● **Teks Dokumen**
Apalah Artinya Suara Satu Orang Dibanding Ribuan “Orang Lapar”

                Kembali lagi pada persiapan Festival Jenang. Sore tadi hujan turun cukup deras, mereka yang terlibat kocar-kacir mencari tempat berteduh. Saya tertawa, demi apa mereka berdatangan, sadarkah orang-orang ini dalam menjalani sebuah kegiatan. Bagi saya itu lucu, meski sudah menjadi hal yang wajar bagi masyarakat kita. Bahkan sangat wajar, takut setengah mati, mempersiapkan diri dan tampilan kelompok sebaik-baiknya karena besok akan banyak pejabat tingkat kota dan provinsi datang. Mental cari muka setali tiga uang dengan para pegawai negeri yang diberi tanggungjawab menangani acara tersebut.

● **Bahan yang Disediakan**
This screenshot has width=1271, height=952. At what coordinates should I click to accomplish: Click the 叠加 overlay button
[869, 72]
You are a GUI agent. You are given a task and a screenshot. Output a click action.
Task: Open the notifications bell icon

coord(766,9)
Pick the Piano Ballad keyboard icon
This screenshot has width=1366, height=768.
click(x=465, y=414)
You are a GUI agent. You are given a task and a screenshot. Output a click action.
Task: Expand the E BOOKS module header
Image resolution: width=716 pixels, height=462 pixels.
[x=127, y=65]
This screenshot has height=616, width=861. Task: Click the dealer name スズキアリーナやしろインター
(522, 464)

==

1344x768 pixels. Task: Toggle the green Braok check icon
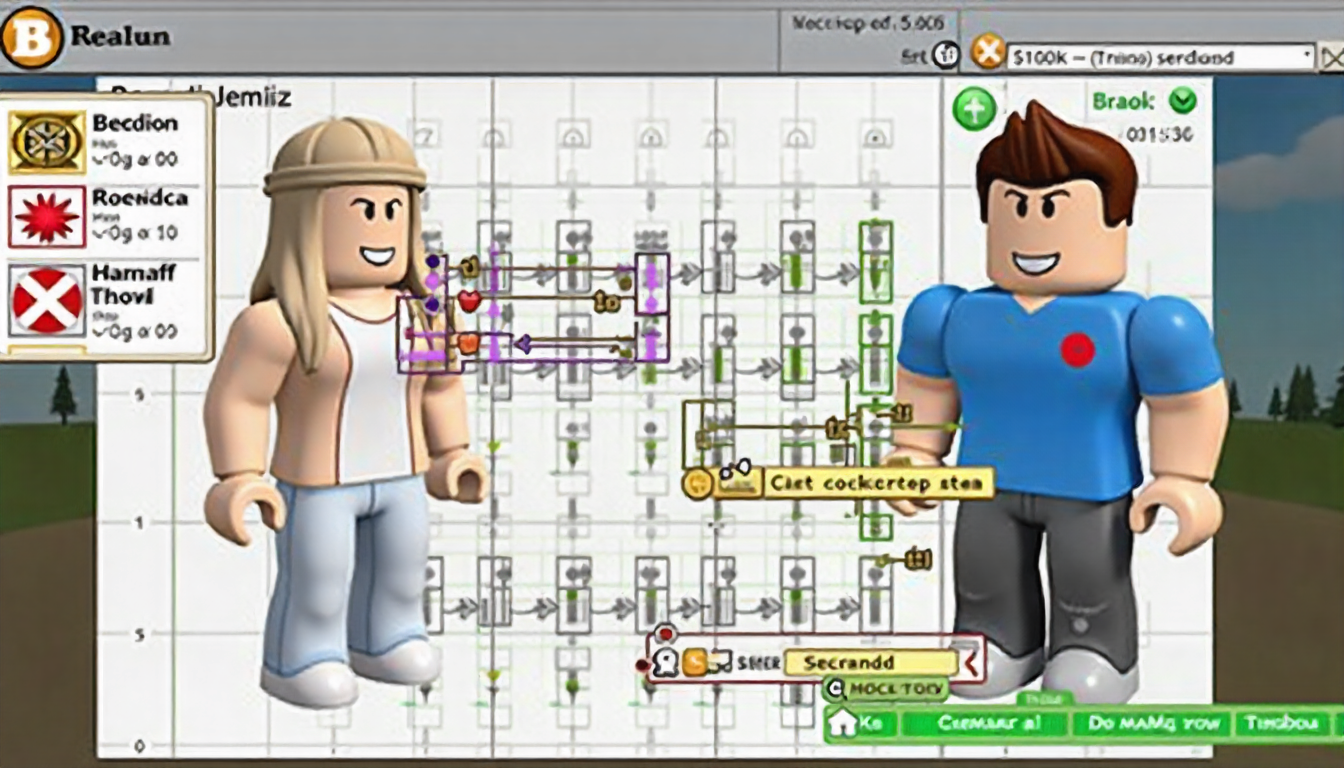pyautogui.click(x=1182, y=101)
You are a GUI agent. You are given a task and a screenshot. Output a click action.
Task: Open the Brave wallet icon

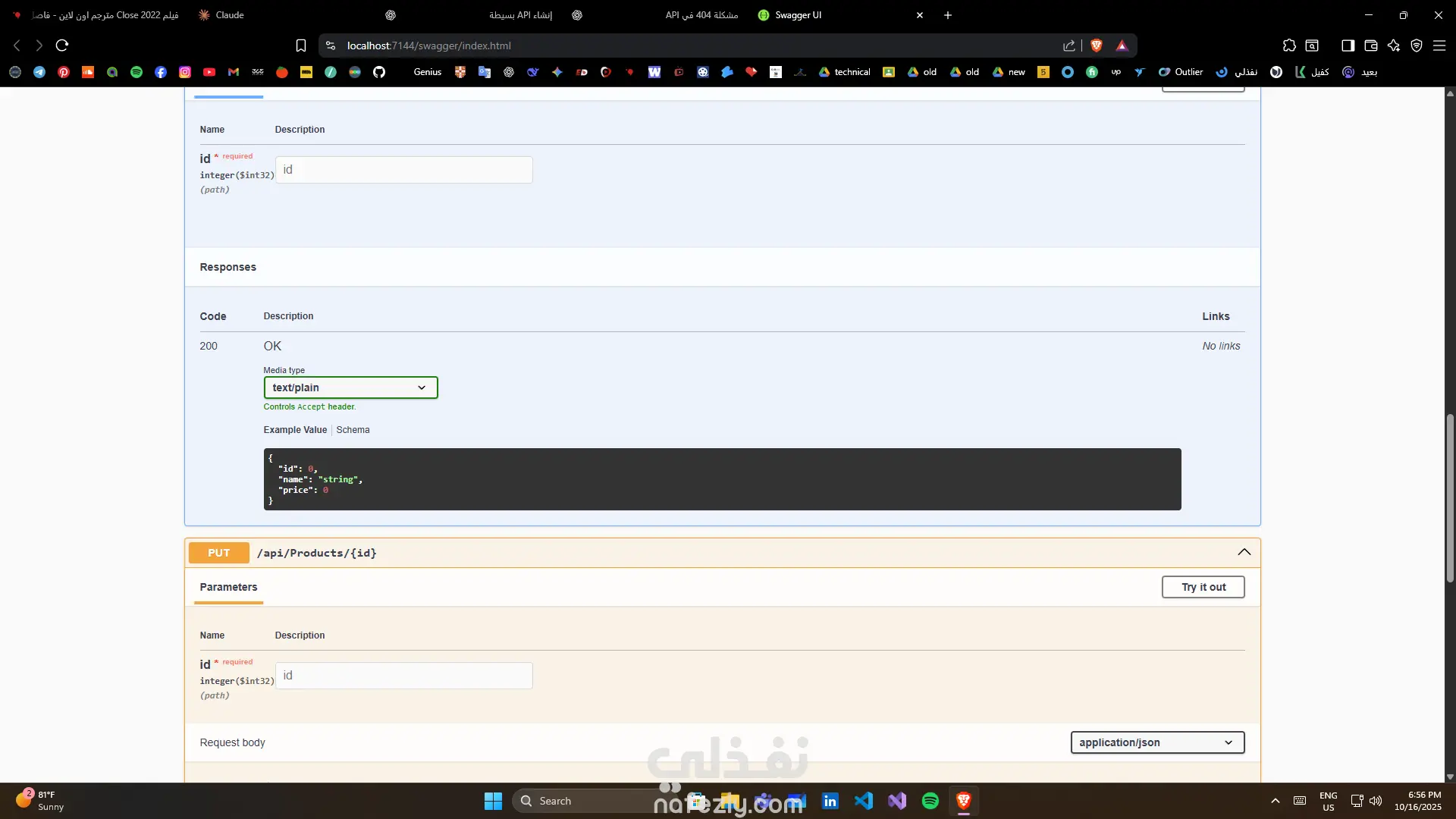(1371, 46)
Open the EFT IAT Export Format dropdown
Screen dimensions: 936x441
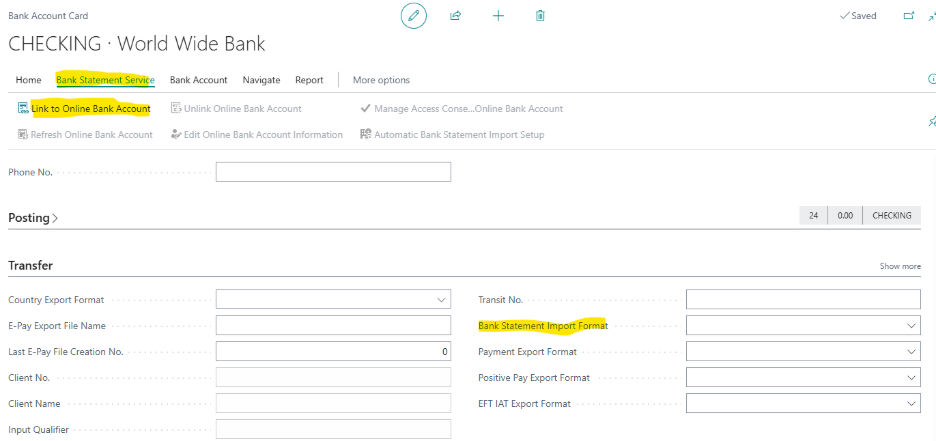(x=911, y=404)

● **Petunjuk Pengerjaan**
A – Dalam teks tentang persiapan Festival Jenang, siapa yang disebutkan akan banyak datang besok?
B – Tuliskan lanjutan teks tentang persiapan Festival Jenang setelah kalimat terakhirnya.
Baris-baris tersebut merupakan bahan tersendiri yang terpisah dari teks tentang persiapan Festival Jenang.

● **Jawaban Tiap Tugas**
A – Banyak pejabat tingkat kota dan provinsi.

B –
                Apa boleh buat, bertetangga dengan “pemilik tanah” yang jumlahnya ribuan itu memang susah. Pemerintah berkata, jika mereka hanya mengelolanya dengan kebijakan dan peraturan untuk kepentingan rakyat. Lalu, rakyat-rakyat itu merasa tempat umum adalah milik mereka. Wah, bajingan, saya pribumi, penduduk asli harus menerima gangguan setiap waktu, terancam ketenangan hidup saya demi kebahagiaan mereka. Jika saya protes, kok rasanya sama seperti melawan kebijakan pemerintah dan tentunya mayoritas masyarakat yang mendapatkan kebahagiaan dan kekenyangan lahir batin atas acara ini.

                Saya yakin, panitia yang kasih ijin dan perintah penutupan rumah saya sekarang sedang tidur pulas di rumahnya, istirahat agar pagi harinya segera bangundan mempersiapkan diri untuk sebuah acara besar buatan mereka, sementara jongos-jongosnya jelas, masih bekerja seperti budak belian, demi memeroleh penghidupan mereka lakukan segala cara hingga tidak kenal waktu. Ketika saya sampai pada bait ini, jongos-jongos yang tidak saya kenal itu masih sibuk bekerja. Bukan main berisiknya, suara pukulan palu, gergaji, dan obrolan sampah dari mulut mereka sampai ke telinga saya, hampir pukul tiga dini hari.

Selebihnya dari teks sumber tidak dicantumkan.